**Task item:**
Your output should be the line with "[FACEBOOK] (735, 2293)" plus all following lines to the end of the records, exactly as written and nothing more.

Records from a data collection:
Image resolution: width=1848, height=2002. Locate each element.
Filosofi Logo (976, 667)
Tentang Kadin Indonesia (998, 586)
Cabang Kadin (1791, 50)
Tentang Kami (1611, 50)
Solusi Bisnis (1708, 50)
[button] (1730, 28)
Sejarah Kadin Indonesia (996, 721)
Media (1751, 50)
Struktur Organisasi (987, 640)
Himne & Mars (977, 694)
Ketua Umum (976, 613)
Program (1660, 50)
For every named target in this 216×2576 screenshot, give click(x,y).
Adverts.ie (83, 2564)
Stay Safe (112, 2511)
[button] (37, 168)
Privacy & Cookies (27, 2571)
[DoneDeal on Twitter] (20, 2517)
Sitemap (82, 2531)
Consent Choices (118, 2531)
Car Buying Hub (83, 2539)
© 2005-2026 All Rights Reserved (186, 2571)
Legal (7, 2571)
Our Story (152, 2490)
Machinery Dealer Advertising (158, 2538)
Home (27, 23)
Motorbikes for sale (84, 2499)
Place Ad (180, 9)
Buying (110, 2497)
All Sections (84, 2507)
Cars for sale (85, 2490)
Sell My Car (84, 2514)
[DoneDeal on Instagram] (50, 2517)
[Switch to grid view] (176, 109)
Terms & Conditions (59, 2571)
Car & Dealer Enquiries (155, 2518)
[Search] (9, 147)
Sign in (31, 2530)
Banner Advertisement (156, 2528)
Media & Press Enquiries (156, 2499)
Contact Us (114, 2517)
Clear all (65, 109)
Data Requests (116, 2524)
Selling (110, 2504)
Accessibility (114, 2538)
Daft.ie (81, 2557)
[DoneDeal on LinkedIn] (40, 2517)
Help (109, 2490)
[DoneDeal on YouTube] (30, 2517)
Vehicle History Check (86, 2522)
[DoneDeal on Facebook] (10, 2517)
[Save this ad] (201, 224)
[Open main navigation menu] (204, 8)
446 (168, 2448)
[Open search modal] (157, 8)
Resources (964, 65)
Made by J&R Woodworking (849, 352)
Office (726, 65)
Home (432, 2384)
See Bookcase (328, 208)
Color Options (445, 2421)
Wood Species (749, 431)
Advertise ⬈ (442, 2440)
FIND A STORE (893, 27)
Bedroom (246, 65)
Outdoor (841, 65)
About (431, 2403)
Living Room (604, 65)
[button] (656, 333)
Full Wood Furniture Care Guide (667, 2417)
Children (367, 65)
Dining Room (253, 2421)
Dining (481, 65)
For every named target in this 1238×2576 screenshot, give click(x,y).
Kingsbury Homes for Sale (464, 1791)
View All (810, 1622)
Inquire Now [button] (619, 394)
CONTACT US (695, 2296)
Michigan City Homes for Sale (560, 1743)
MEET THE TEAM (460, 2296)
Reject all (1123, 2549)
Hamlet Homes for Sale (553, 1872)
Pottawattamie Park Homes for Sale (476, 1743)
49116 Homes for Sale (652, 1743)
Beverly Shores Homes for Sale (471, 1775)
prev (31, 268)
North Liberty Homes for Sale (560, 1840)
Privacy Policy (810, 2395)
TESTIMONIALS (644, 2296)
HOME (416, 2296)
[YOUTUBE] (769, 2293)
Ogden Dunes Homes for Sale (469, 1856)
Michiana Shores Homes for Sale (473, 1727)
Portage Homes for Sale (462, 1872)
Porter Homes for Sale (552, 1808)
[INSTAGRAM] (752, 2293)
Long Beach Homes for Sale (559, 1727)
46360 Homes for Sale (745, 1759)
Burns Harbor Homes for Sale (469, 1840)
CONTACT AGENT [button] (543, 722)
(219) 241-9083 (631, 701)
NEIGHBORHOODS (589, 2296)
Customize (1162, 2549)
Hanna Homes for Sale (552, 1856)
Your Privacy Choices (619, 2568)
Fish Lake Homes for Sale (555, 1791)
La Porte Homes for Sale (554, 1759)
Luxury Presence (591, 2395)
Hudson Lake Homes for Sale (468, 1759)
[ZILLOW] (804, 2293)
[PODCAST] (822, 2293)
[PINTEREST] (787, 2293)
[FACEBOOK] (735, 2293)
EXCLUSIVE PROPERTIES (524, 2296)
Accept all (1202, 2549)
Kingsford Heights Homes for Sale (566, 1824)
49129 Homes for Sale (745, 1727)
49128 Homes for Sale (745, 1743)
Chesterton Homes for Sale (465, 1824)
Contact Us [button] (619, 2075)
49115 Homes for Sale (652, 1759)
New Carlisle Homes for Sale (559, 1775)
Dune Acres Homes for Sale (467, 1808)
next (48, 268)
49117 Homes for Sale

**Written solution:**
[FACEBOOK] (735, 2293)
EXCLUSIVE PROPERTIES (524, 2296)
Accept all (1202, 2549)
Kingsford Heights Homes for Sale (566, 1824)
49129 Homes for Sale (745, 1727)
49128 Homes for Sale (745, 1743)
Chesterton Homes for Sale (465, 1824)
Contact Us [button] (619, 2075)
49115 Homes for Sale (652, 1759)
New Carlisle Homes for Sale (559, 1775)
Dune Acres Homes for Sale (467, 1808)
next (48, 268)
49117 Homes for Sale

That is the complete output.